> [Work request 1]
In the display module patent text, what example of memory 1033 is given in parentheses?

##### Source text

FIG. 10 is a block diagram 1000 illustrating an example configuration of the display module 960 according to various embodiments. Referring to FIG. 10, the display module 960 may include a display 1010 and a display driver integrated circuit (DDI) 1030 to control the display 1010. The DDI 1030 may include an interface module (e.g., including circuitry) 1031, memory 1033 (e.g., buffer memory), an image processing module (e.g., including circuitry and/or executable program instructions) 1035, and/or a mapping module 1037. The DDI 1030 may receive image information that contains image data or an image control signal corresponding to a command to control the image data from another component of the electronic device 901 via the interface module 1031. For example, according to an embodiment, the image information may be received from the processor 920 (e.g., the main processor 921 (e.g., an application processor)) or the auxiliary processor 923 (e.g., a graphics processing unit) operated independently from the function of the main processor 921. The DDI 1030 may communicate, for example, with touch circuitry 1050 or the sensor module 976 via the interface module 1031. The DDI 1030 may also store at least part of the received image information in the memory 1033, for example, on a frame by frame basis. The image processing module 1035 may perform pre-processing or post-processing (e.g., adjustment of resolution, brightness, or size) with respect to at least part of the image data. According to an embodiment, the pre-processing or post-processing may be performed, for example, based at least in part on one or more characteristics of the image data or one or more characteristics of the display 1010. The mapping module 1037 may generate a voltage value or a current value corresponding to the image data pre-processed or post-processed by the image processing module 1035. According to an embodiment, the generating of the voltage value or current value may be performed, for example, based at least in part on one or more attributes of the pixels (e.g., an array, such as an RGB stripe or a pentile structure, of the pixels, or the size of each subpixel). At least some pixels of the display 1010 may be driven, for example, based at least in part on the voltage value or the current value such that visual information (e.g., a text, an image, or an icon) corresponding to the image data may be displayed via the display 1010.

According to an embodiment, the display module 960 may further include the touch circuitry 1050. The touch circuitry 1050 may include a touch sensor 1051 and a touch sensor IC 1053 to control the touch sensor 1051. The touch sensor IC 1053 may control the touch sensor 1051 to sense a touch input or a hovering input with respect to a certain position on the display 1010. To achieve this, for example, the touch sensor 1051 may detect (e.g., measure) a change in a signal (e.g., a voltage, a quantity of light, a resistance, or a quantity of one or more electric charges) corresponding to the certain position on the display 1010. The touch circuitry 1050 may provide input information (e.g., a position, an area, a pressure, or a time) indicative of the touch input or the hovering input detected via the touch sensor 1051 to the processor 920. According to an embodiment, at least part (e.g., the touch sensor IC 1053) of the touch circuitry 1050 may be formed as part of the display 1010 or the DDI 1030, or as part of another component (e.g., the auxiliary processor 923) disposed outside the display module 960.

##########
##### Task material

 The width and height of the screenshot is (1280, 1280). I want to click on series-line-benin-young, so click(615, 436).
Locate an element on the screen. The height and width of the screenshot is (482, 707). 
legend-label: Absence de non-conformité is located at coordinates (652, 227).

##########
##### Task material

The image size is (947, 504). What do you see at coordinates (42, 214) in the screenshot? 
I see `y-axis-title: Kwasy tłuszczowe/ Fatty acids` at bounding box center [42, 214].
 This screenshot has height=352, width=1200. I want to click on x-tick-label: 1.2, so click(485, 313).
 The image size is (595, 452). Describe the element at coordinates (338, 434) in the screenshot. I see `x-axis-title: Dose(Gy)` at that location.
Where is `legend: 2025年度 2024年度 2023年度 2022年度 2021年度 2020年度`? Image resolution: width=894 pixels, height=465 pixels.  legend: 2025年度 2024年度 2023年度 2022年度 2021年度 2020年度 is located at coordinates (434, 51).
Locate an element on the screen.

##########

> [Work request 2]
Reproduce verbatim the records starting with the line that contains "The width and" and going on through the line that contains "legend-label: Absence de", both lines included.

> [Exercise answer 1]
Buffer memory.

> [Exercise answer 2]
 The width and height of the screenshot is (1280, 1280). I want to click on series-line-benin-young, so click(615, 436).
Locate an element on the screen. The height and width of the screenshot is (482, 707). 
legend-label: Absence de non-conformité is located at coordinates (652, 227).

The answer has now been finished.